Mrs. Henderson obliged. India cruised along at her side, only half taking in Captain Torquay and the shark he’d netted one day with his shrimp, or the Honorable Honoria Madison, the mayor’s wife who’d run away with a traveling milliner.
“No, Viveca, you’re wrong about Honoria. She was my great-great-great-aunt, and I happen to know….” A woman India didn’t know spoke up.
India ducked out of the conversation, impatient to see the later photos, the ones from the past fifteen years. She strolled through the panels, drinking in the good library air, flavored with old and new books and casually stored newspapers. She missed this world.
She turned a corner and saw Colleen. A study in concentration, the girl might have been completely alone. She saw nothing, appeared to hear nothing except memories suggested by the photo that held her attention.
Her look of utter loneliness drew India on reluctant feet. She’d been right to stop Chris from taking Colleen with him that night, but she was completely wrong to speak to her now, to intrude on the privacy her daughter had drawn around herself. Colleen could never be her child. And she couldn’t let herself forget that.
But Colleen didn’t notice her. Over the girl’s shoulder, India stared at the picture in its simple silver frame. A beautiful woman laughed with love at Jack as he curved his arm around her and smiled into the camera. Something about his smile…The vulnerable curve of his mouth sparked an uncomfortable pang in India’s heart, but the woman’s blissful face intrigued. Her blond hair, as pale as sea foam after a storm, clung to the woven shoulder of Jack’s sweater. Her eyes overflowed happiness.

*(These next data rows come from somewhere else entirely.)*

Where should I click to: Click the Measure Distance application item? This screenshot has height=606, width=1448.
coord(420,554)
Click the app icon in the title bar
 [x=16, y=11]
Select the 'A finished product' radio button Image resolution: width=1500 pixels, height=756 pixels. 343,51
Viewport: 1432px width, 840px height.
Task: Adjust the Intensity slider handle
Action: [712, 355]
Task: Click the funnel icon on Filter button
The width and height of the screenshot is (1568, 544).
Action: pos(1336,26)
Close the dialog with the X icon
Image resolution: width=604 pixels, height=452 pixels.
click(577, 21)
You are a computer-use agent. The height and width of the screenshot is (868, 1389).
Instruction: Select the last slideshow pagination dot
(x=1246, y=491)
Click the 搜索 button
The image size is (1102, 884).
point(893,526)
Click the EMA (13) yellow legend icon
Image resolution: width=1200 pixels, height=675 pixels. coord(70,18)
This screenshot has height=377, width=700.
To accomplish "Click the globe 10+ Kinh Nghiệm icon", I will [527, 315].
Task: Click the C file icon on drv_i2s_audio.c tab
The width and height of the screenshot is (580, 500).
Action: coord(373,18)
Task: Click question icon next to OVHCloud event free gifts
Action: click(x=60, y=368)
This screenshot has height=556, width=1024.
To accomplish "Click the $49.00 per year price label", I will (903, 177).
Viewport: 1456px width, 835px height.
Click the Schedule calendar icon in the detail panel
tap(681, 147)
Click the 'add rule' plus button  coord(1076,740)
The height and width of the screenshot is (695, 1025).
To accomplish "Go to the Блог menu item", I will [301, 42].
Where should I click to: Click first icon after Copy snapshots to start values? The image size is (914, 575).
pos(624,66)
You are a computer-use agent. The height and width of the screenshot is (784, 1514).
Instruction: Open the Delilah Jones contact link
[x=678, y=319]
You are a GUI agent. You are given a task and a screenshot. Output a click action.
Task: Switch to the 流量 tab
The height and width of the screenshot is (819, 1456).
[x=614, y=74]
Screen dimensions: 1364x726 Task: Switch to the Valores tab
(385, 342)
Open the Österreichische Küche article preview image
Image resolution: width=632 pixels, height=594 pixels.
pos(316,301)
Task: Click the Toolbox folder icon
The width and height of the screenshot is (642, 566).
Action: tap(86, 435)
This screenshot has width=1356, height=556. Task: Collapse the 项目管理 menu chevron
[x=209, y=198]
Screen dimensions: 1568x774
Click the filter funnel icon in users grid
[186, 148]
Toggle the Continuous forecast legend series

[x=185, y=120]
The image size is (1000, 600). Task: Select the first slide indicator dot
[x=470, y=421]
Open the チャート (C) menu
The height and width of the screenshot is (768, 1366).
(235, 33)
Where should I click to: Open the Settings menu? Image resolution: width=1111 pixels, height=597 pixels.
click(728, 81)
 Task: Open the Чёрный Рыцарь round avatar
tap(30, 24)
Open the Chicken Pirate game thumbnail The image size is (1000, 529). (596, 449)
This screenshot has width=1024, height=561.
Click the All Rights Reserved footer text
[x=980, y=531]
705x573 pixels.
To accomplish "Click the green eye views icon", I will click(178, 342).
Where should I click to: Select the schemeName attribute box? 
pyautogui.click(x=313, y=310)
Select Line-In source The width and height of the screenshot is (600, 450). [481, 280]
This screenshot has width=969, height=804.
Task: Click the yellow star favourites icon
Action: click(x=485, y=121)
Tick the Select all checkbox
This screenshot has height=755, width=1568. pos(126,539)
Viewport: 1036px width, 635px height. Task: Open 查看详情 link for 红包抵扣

Mary Stephens, at last. Ashamed of her involuntary envy, India pressed her hands to her belly. “Is she your mother, Colleen?”
As if India at her side didn’t surprise her, Colleen stretched her hand to the finely carved frame. Her eyes glowed, brilliant yet subdued, like light seeping past the door of a closed room. She rubbed one fingertip around the woman’s face.
“That’s Mom. She died three years ago.”